Gasoline and some other petroleum-derived hydrocarbons are among the most common contaminants of soil and groundwater. These compounds often mix with drinking water causing serious health concerns. Development of effective and economical remediation techniques is essential since groundwater is a source of drinking water in many areas of the world.
Known treatment techniques involve pump-and-treat methods, air stripping and steam flushing combined with vacuum extraction. Natural attenuation processes have been shown to reduce the concentration of contaminants in soil and groundwater, but these processes are usually slow and may take many years to decontaminate an affected area.
Recently, permeable under-ground walls and barriers have gained recognition as an alternative for the treatment of groundwater. Such techniques are more economical when implemented in-situ rather than ex-situ. The former also removes the need to transfer the affected material from the site thus eliminating the risk of phase transformation of volatile compounds. The underground biobarriers are passive reactors as they operate by natural hydraulic gradients of the underground stream, and they do not need pumping equipment to supply the contaminated stream to the reactor nor to pass the treated stream back underground. There is therefore a substantial difference between the in-situ passive underground biobarriers and above-ground ex-situ biological reactors for similar purposes (bioremediation of underground contaminated streams), the latter exemplified by U.S. Pat. No. 5,080,782 to Caplan.
Biological in-situ techniques and systems are particularly attractive compared with chemical ones since they have the potential to completely destroy the target contaminants leaving non-toxic chemicals as the products of biodegradation. The so-called in-situ bioremediation techniques have been successfully applied in the remediation of groundwater contaminated with petroleum hydrocarbons and chlorinated compounds.

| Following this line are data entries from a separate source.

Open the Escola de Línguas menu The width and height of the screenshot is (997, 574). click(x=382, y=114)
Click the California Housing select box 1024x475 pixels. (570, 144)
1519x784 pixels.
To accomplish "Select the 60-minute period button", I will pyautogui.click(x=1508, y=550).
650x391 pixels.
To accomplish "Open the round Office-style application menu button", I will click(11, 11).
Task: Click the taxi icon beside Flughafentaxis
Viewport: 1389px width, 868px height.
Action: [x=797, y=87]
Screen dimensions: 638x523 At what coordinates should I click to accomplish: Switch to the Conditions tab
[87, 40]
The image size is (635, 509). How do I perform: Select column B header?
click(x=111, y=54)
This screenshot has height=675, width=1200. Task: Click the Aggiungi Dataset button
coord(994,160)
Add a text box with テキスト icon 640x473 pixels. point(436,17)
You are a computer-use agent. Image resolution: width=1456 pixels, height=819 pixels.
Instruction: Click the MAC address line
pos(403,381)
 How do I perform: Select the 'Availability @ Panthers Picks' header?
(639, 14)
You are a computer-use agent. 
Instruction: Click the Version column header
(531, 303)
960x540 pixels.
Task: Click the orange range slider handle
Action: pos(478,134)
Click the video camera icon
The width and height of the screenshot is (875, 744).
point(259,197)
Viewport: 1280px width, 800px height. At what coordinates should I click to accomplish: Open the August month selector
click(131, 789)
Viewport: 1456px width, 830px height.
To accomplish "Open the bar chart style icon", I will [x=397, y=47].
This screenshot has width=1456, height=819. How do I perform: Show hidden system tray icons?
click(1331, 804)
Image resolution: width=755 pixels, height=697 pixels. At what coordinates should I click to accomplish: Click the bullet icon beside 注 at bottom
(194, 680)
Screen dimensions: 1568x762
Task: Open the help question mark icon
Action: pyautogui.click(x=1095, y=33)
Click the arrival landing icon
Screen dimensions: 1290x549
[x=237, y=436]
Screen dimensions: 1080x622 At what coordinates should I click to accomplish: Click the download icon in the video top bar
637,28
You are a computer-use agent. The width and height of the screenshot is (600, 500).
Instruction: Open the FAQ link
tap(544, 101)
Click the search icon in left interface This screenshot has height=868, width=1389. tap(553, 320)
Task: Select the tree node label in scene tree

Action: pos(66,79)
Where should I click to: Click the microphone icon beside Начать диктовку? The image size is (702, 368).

Starr and Cherry (Ground Water, Vol. 32, NO. 3, May-June 1994) discuss various types of in-situ reactors and the packings used. Some reactors use a packing that modifies pH or Eh conditions in the subsurface. Others use a material (e.g. hydroxyapatite) that dissolves or causes precipitation of a mineral phase that immobilizes the contaminant. Another type of reactor removes contaminants mostly by sorption. Activated carbon and peat moss are the most commonly used materials in this category. Zeolites or synthetic ion exchange resins can also be used.
A number of patents pertain to various structures and features of the in-situ biological barriers for removal of organic contaminants. Exemplary in this regard are U.S. Pat. No. 5,057,221 to Bryant et al.; U.S. Pat. No. 5,384,048 to Hazen et al.; U.S. Pat. No. 5,624,552 to Vales et al.; U.S. Pat. No. 5,628,364 to Trenz; U.S. Pat. No. 5,518,620 to Eguchi et al.; and U.S. Pat. No. 5,389,248 to Pare et al. Bryant et al. deal with halogenated hydrocarbons and use activated carbon bed to support methylotrophic and heterotrophic microorganisms thereon. The specification mentions, without elaboration, that other substrates can also be utilized.